[v3 00/11] mm: support device-private THP

Balbir Singh balbirs at nvidia.com
Tue Aug 12 02:40:25 UTC 2025


This patch series adds support for THP folios of zone device pages
and support their migration.

To do so, the patches implement support for folio zone device pages
by adding support for setting up larger order pages. Larger order
pages provide a speedup in throughput and latency.

In my local testing (using lib/test_hmm) and a throughput test, the
series shows a 350% improvement in data transfer throughput and a
500% improvement in latency

These patches build on the earlier posts by Ralph Campbell [1]

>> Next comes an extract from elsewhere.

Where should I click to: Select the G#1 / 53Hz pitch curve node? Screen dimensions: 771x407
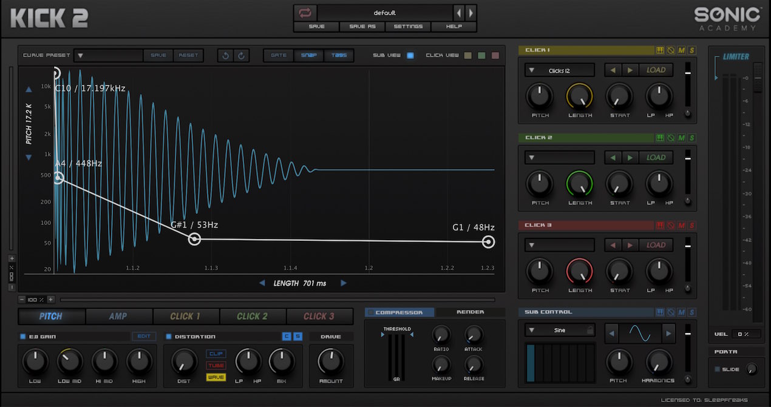[x=194, y=239]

Two new flags are added in vma_migration to select and mark compound pages.
migrate_vma_setup(), migrate_vma_pages() and migrate_vma_finalize()
support migration of these pages when MIGRATE_VMA_SELECT_COMPOUND
is passed in as arguments.

The series also adds zone device awareness to (m)THP pages along
with fault handling of large zone device private pages. page vma walk
and the rmap code is also zone device aware. Support has also been
added for folios that might need to be split in the middle
of migration (when the src and dst do not agree on
MIGRATE_PFN_COMPOUND), that occurs when src side of the migration can
migrate large pages, but the destination has not been able to allocate
large pages. The code supported and used folio_split() when migrating
THP pages, this is used when MIGRATE_VMA_SELECT_COMPOUND is not passed
as an argument to migrate_vma_setup().

The test infrastructure lib/test_hmm.c has been enhanced to support THP
migration. A new ioctl to emulate failure of large page allocations has
been added to test the folio split code path. hmm-tests.c has new test
cases for huge page migration and to test the folio split path. A new
throughput test has been added as well.

The nouveau dmem code has been enhanced to use the new THP migration
capability.

mTHP support:

The patches hard code, HPAGE_PMD_NR in a few places, but the code has
been kept generic to support various order sizes. With additional
refactoring of the code support of different order sizes should be
possible.

The future plan is to post enhancements to support mTHP with a rough
design as follows:

1. Add the notion of allowable thp orders to the HMM based test driver
2. For non PMD based THP paths in migrate_device.c, check to see if
   a suitable order is found and supported by the driver
3. Iterate across orders to check the highest supported order for migration
4. Migrate and finalize

The mTHP patches can be built on top of this series, the key design
elements that need to be worked out are infrastructure and driver support
for multiple ordered pages and their migration.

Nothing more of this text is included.